Job Description
Are you ready to architect the future? 2026 Systems is a visionary technology firm at the forefront of next-generation artificial intelligence and neural engineering. We are seeking a visionary Senior AI Architect to lead the development of our proprietary quantum-ready neural networks.
In this pivotal role, you will bridge the gap between theoretical machine learning breakthroughs and scalable, production-grade software. You will work alongside a world-class team of researchers and engineers to build the infrastructure that powers the smart cities of tomorrow.
Why Join Us?
- Work on cutting-edge technologies that define the next decade of innovation.
- Competitive compensation package with equity options.
- Flexible remote-first culture with access to top-tier resources.
- Opportunity to mentor the next generation of AI pioneers.
Don't just keep up with the future—help build it.
Responsibilities
- Design and implement scalable, high-performance AI architectures capable of processing exabytes of real-time data.
- Lead the research and development of Generative AI models, focusing on prompt optimization and hallucination reduction.
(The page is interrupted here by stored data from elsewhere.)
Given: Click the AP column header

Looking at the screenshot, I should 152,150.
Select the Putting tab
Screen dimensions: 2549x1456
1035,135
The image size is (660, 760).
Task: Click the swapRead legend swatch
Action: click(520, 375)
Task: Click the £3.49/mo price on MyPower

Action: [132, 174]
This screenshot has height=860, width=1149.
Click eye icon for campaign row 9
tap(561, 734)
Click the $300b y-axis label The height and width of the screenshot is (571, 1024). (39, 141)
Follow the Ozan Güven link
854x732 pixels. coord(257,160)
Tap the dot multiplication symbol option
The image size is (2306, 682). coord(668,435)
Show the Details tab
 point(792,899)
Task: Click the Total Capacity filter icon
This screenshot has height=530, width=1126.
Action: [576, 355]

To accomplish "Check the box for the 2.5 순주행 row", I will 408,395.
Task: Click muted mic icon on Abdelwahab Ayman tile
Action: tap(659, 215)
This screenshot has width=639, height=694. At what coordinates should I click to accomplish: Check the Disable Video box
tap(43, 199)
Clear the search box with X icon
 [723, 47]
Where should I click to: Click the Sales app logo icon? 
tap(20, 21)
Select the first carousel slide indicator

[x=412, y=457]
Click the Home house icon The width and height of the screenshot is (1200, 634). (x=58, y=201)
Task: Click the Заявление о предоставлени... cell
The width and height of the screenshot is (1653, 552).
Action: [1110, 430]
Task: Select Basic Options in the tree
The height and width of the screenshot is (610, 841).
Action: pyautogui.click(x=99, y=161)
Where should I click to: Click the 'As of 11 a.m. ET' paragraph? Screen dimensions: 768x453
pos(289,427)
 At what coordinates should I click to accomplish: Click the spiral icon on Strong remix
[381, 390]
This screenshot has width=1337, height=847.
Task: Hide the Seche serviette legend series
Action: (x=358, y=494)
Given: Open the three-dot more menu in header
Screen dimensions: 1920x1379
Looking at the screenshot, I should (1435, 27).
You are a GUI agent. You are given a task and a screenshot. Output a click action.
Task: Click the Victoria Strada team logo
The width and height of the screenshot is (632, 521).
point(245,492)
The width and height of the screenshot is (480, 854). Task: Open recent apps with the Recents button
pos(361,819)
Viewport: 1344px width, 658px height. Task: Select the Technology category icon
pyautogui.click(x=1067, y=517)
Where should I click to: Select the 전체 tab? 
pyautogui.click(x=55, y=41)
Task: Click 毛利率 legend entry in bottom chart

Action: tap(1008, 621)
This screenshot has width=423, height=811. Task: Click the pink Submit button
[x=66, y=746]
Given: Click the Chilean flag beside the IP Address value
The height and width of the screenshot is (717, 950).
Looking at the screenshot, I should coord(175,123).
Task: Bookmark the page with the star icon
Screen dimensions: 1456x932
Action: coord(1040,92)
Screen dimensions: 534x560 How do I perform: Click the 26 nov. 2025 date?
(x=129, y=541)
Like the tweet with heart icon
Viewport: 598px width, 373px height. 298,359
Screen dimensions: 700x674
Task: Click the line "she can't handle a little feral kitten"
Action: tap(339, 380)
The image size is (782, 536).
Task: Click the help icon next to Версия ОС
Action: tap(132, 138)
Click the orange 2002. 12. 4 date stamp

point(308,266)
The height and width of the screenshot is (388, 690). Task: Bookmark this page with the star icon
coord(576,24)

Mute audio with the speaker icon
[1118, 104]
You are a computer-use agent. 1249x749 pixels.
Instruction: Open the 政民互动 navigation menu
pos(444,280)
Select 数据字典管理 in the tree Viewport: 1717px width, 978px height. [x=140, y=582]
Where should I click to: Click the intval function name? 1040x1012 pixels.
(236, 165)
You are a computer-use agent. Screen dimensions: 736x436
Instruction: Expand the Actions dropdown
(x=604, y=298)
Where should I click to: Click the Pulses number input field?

- Collaborate with cross-functional teams (product, data science, and engineering) to translate complex business requirements into technical blueprints.
- Establish and enforce best practices for code quality, model deployment, and MLOps pipelines.
- Conduct rigorous code reviews and technical mentoring for junior and mid-level engineers.
- Stay ahead of industry trends, evaluating emerging technologies like Neuromorphic computing and Edge AI.
Qualifications
- Master’s degree or Ph.D. in Computer Science, Mathematics, or a related field; equivalent industry experience is highly valued.
- Minimum of 7+ years of professional experience in software engineering, with a strong focus on Machine Learning and Deep Learning.
- Expert proficiency in Python, PyTorch, TensorFlow, and distributed computing frameworks (e.g., Kubernetes, Docker).
- Proven track record of deploying large-scale ML models in production environments.
- Strong understanding of data structures, algorithms, and software design patterns.
- Excellent communication skills, with the ability to explain complex technical concepts to non-technical stakeholders.